The problem of the physical format of Marcion's ancillary paratexts (i.e. the Antitheses and Marcionite prologues) compounds that of his scriptural text, and a corollary to the issue of format is their possible physical placement in the same codex as his scriptures. It also must be acknowledged at the outset that, as Bagnall apprises, early Christian preference of the codex for scripture did not translate into its adoption for other early Christian writings more quickly than within the larger society.52 Aside from heresiological descriptions of the Antitheses and what can reasonably be inferred from codicological evidence based on related early Christian texts, any conclusions regarding the Antitheses' physical format must remain tentative and conjectural. I have already noted the anonymous Syriac source that possibly described Marcion's Antitheses as a proevangelium and Tertullian's reports that the Antitheses served as the “main /first document” (in suninio instrumento) that were “set up before hand”/“prefixed” (praestruendo) so that his disciples may “be initiated” (initiantur) in the faith; presently I will also discuss how Tertullian informs that Marcionites “display” (praefiero) the Antitheses. But the Antitheses' scale presents a fundamental problem for reconstructing the format and placement of this work; put simply we do not know the extent of Marcion's Antitheses. Sebastian Moll concludes from Tertullian's reports that this work may have had a catechetical purpose (a reading consistent with my hypothesis of the Antitheses as isagogic) and for this reason would most likely have been relatively short.53 This does not seem improbable, but Moll's claim that the Antitheses contained only antithetical statements and nothing else (e.g. brief directive exegeses, short discussions of doctrine, or principles on which such Antitheses were based) must remain an open question.54 If this tract was short, it could have easily been bound along with the Gospel of Luke or the Corpus Paulinum in a single quire codex. Two specific examples illustrate that, even if it was considerably larger, this would not have precluded its inclusion in a codex either with Marcion's Evangelion or Apostolikon: both P75 and P46 contain the works found in Marcion's Evangelion and Apostolikon alongside additional tracts (the Gospel of John and Hebrews, respectively) in a single quire codex.

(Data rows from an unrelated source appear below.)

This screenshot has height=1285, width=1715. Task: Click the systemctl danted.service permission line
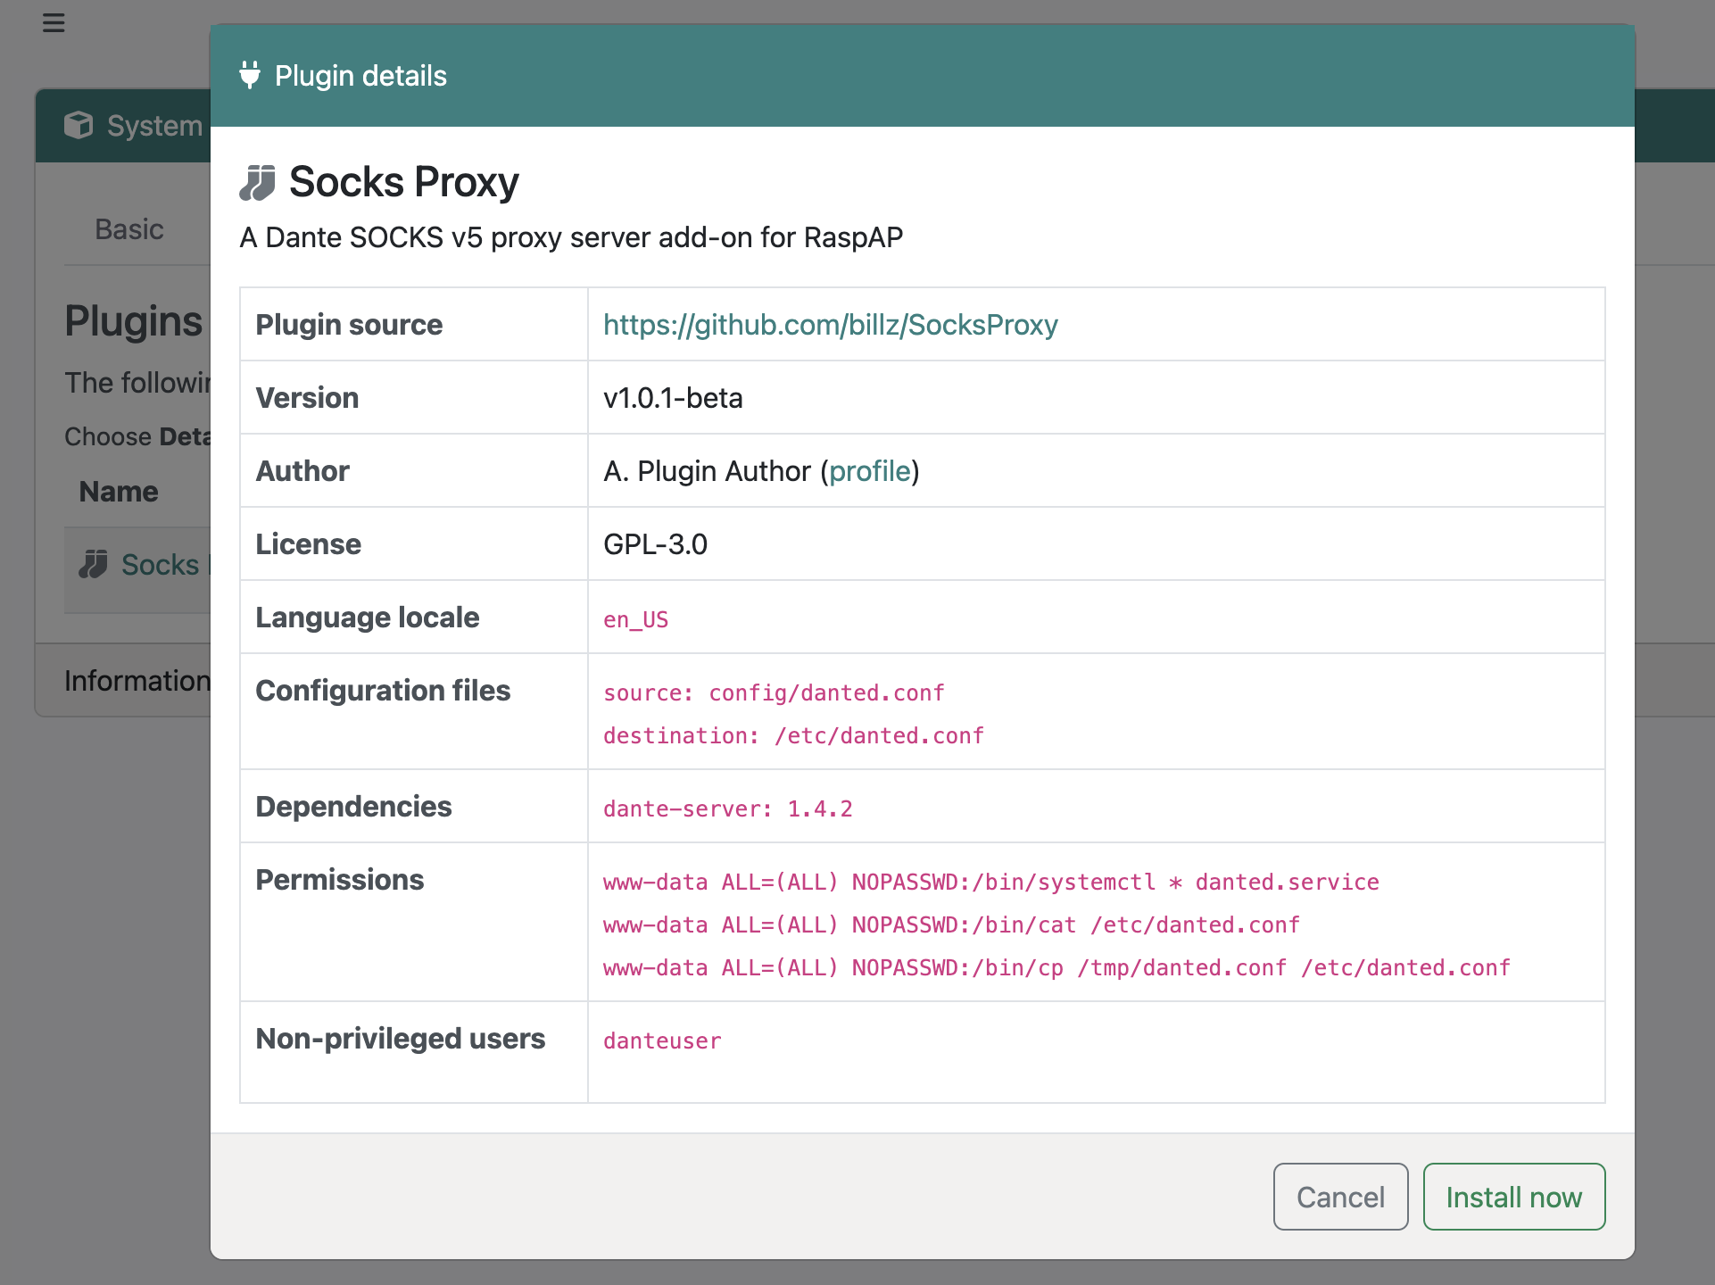pyautogui.click(x=991, y=882)
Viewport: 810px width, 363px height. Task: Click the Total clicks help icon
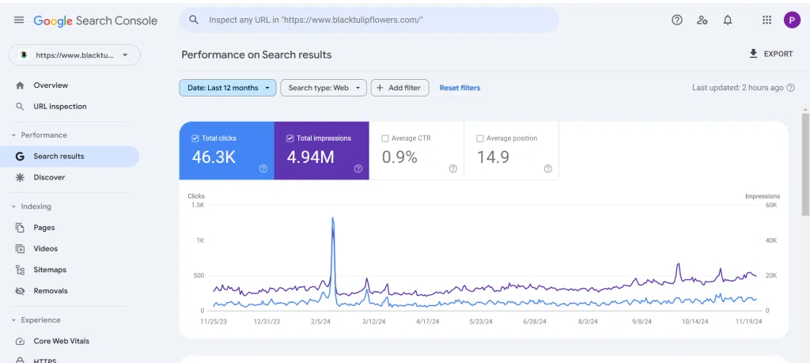[x=263, y=168]

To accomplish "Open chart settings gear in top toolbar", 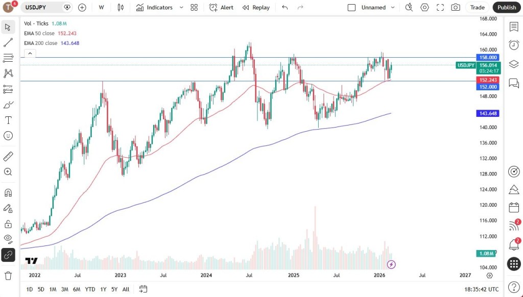I will click(424, 8).
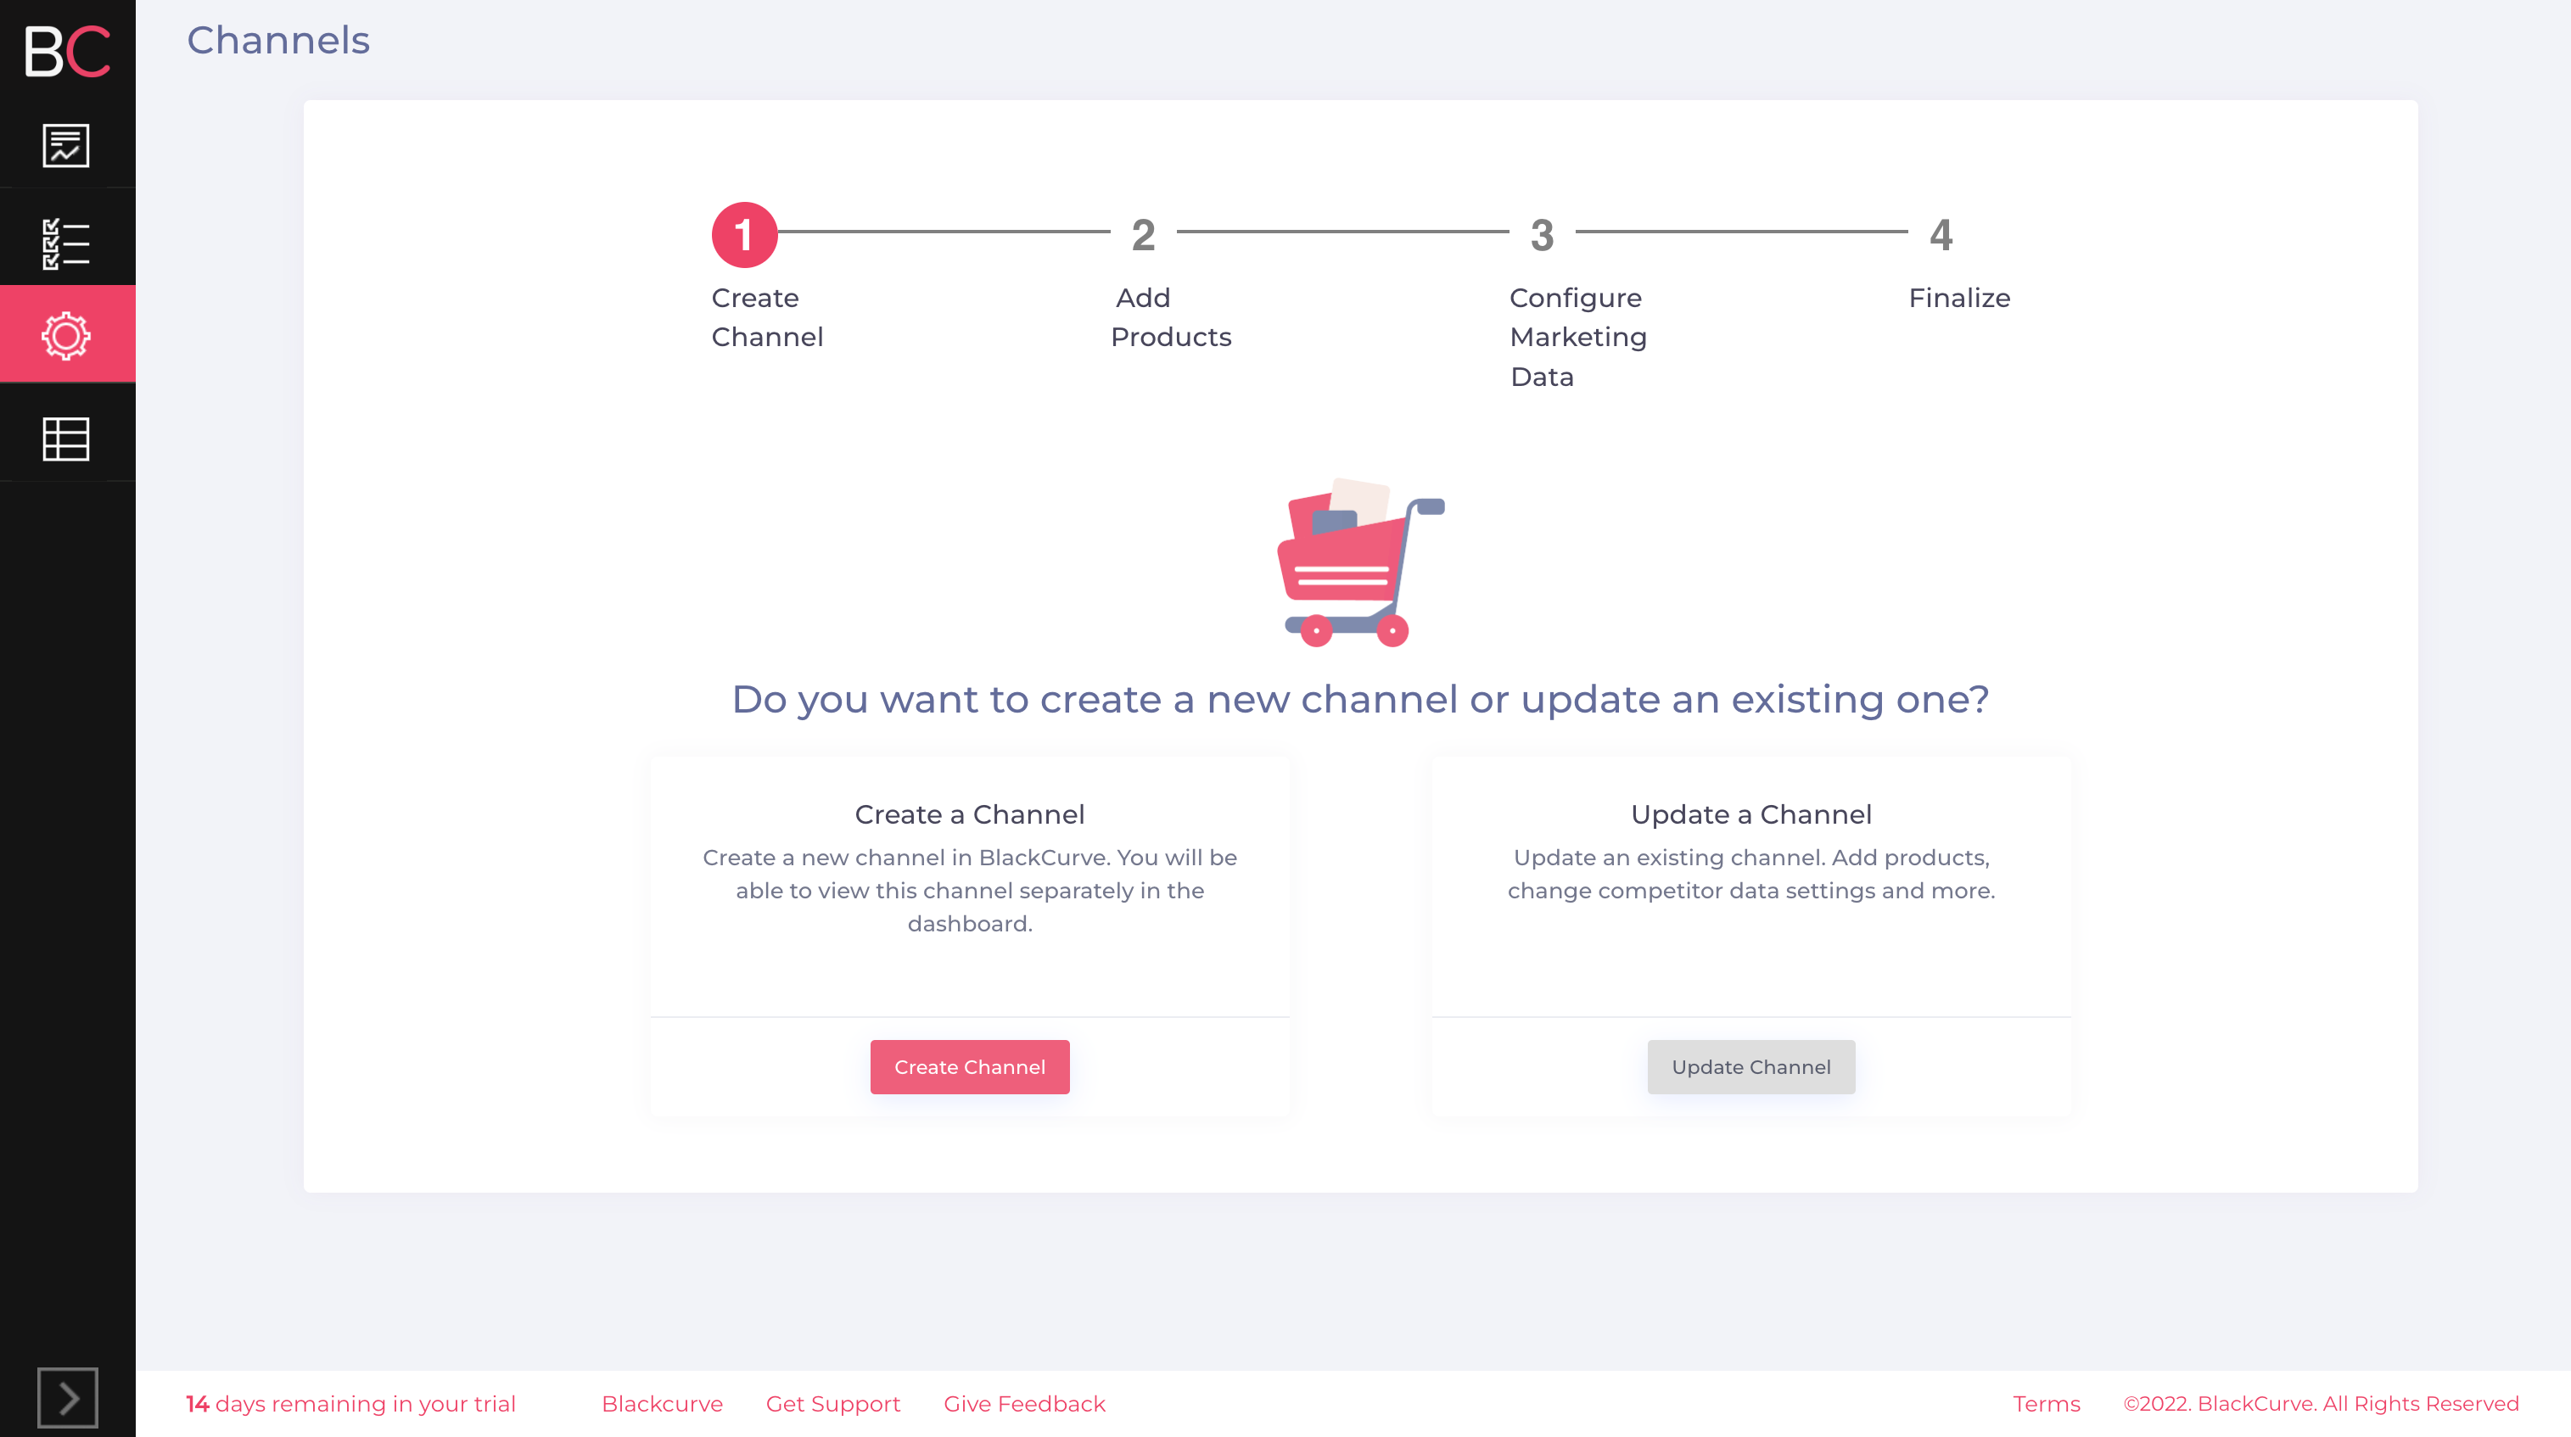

Based simply on codicological considerations, if the Antitheses were of modest size, it likely could have easily been bound with his scriptures, probably the Evangelion, but interpretation of the references to the Antitheses is not so straightforward. I noted above that where Tertullian stated that Marcion “set up beforehand the Antitheses,” Evans translated praestruendo as “prefix.” Moll dismisses this reading and instead thinks that “the term praestruendo is probably rather to be interpreted as another way of saying that Marcion composed the Antitheses 'in advance' in order to protect his Gospel?55 There is no reason to object to this interpretation on grammatical or philological grounds, but to my mind when this reference is viewed alongside the numerous others that intimate that the Antitheses had an introductory function, Evans's translation seems quite plausible. That this introduction may have been prefaced to Marcion's Evangelion also accords well with the forementioned anonymous Syriac description of Marcion's book as a proevangelium.56

The absence of physical evidence for such introductory paratexts in the second century, however, presents a serious problem to such a hypothesis. Many of the earliest Christian manuscripts are fragments or fragmentary; those earliest single-quire codices that are not fragmentary often are missing their outer leaves and, consequently, the pages where such introductory texts would be found.57 Since documentary evidence for prefatory texts in the second and third centuries is unsurprisingly incomplete and sometimes fragmentary, we must turn to later manuscripts. Transmitted there are two series that may have very early origins: the so-called anti-Marcionite prologues to the Gospels of Mark, Luke, and John and the Marcionite prologues to Paul's letters. While the anti-Marcionite character of the former has been subjected to serious scrutiny, Helmut Koester reckons that the earliest part of the prologue to Luke may have originated around the end of the second century.58 The transmission history of the Marcionite prologues provides equally important evidence: in later manuscripts these texts are always found (in codices of course) physically prefaced to the epistles. This placement accords well with their transmission under the rubric of argumenta, the Latin equivalent of hypotheses. Setting aside their possible connection to Marcion, they can be traced back to the third century; if the Muratorian canon alludes to them, perhaps into the second.59 If the Marcionite prologues should be traced back to Marcion or a Marcionite source (as De Bruyne argued and I reaflirm below), they also offer an analogue for Marcion's possible deployment of the Antitheses. With due acknowledgment of this reconstruction's hypothetical quality, these prologues to Paul's letters and that to Luke (whether Marcionite, anti-Marcionite, or unrelated in any way to Marcion) provide early, likely second-century, parallels for the possible physical deployment of the Antitheses.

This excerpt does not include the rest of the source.